Eleştirmenler, sivil toplumun baskı altına alındığı şu son turun, Çin'in uluslararası eleştiriden korkmadığını da göstermektedir diyorlar. Çin, ABD'nin en büyük borç vereni ve tarihinin en kötü ekonomik kriziyle yüzyüze olan ABD'nin Dışişleri Bakanı Hillary Clinton ve Temsilciler Meclisi sözcüsü Nancy Pelosi, Çin'e bu yıl yaptıkları ziyarette insan hakları meselelerini önemsemediler. Lam "Çin liderliğinin kırbacı eline alma kararını etkilemiş olabilir bu çünkü uluslararası kanaatin Çin üzerinde çetin bir sorun olmayacağını düşünüyorlar" diyor. Eleştirmenler, hukukçuların ve STK'ların baskı altına alınmasının, sıradan insanların şikayetlerinin açığa çıktığı kanalların kapanması anlamına gelir diyorlar. Bu durum, sosyal gerilimleri yoğunlaştıracak ve halkın hükümete olan inancını aşındıracaktır diyorlar.

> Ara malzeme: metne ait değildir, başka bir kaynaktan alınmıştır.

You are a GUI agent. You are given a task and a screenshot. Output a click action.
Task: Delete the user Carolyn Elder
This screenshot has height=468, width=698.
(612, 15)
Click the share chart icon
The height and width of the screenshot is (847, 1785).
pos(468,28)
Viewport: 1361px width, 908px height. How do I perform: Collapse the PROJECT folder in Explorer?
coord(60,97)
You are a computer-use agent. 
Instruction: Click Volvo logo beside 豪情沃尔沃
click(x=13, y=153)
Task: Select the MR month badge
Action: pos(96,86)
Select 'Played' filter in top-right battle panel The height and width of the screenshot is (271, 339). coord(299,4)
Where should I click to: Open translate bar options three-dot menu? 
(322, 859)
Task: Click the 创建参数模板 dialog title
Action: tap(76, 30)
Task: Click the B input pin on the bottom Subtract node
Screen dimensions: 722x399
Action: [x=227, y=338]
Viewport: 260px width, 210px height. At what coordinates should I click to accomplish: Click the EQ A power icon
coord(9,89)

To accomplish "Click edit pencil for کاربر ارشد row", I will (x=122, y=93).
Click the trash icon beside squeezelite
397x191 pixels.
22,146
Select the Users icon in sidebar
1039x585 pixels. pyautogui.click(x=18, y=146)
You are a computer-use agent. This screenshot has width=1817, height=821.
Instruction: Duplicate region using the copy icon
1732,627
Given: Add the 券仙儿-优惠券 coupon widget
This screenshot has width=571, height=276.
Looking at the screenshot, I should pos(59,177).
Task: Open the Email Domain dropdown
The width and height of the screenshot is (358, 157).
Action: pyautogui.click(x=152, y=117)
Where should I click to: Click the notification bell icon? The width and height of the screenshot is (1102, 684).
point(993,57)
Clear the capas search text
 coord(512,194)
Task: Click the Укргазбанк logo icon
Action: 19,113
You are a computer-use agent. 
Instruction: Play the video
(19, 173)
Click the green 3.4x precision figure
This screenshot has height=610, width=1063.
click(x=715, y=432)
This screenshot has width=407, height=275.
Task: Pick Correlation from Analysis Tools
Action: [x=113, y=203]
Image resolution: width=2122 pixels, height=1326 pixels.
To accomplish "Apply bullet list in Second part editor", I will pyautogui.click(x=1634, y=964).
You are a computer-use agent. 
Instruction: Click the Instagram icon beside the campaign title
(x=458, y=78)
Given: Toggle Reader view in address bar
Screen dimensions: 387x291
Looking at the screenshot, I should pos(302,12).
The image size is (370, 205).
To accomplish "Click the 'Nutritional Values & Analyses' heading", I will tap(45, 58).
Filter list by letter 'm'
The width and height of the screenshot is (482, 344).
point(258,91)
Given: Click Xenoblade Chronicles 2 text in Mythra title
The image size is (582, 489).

Gongmen danışmanlarından da olan Pekin Üniversitesi Hukuk Profesörü He Weifang "Böyle yapmak hiç akıllaca değil; hukuk aracılığıyla hakların savunulması, sosyal istikrara vesiledir ve tüm STK'ların baskı altına alınmasının berbat sonuçları olacaktır. İnsanlar şikayetlerini ya saklayacak yahut da haklarını savunmak üzere hayduta döneceklerdir" dedi.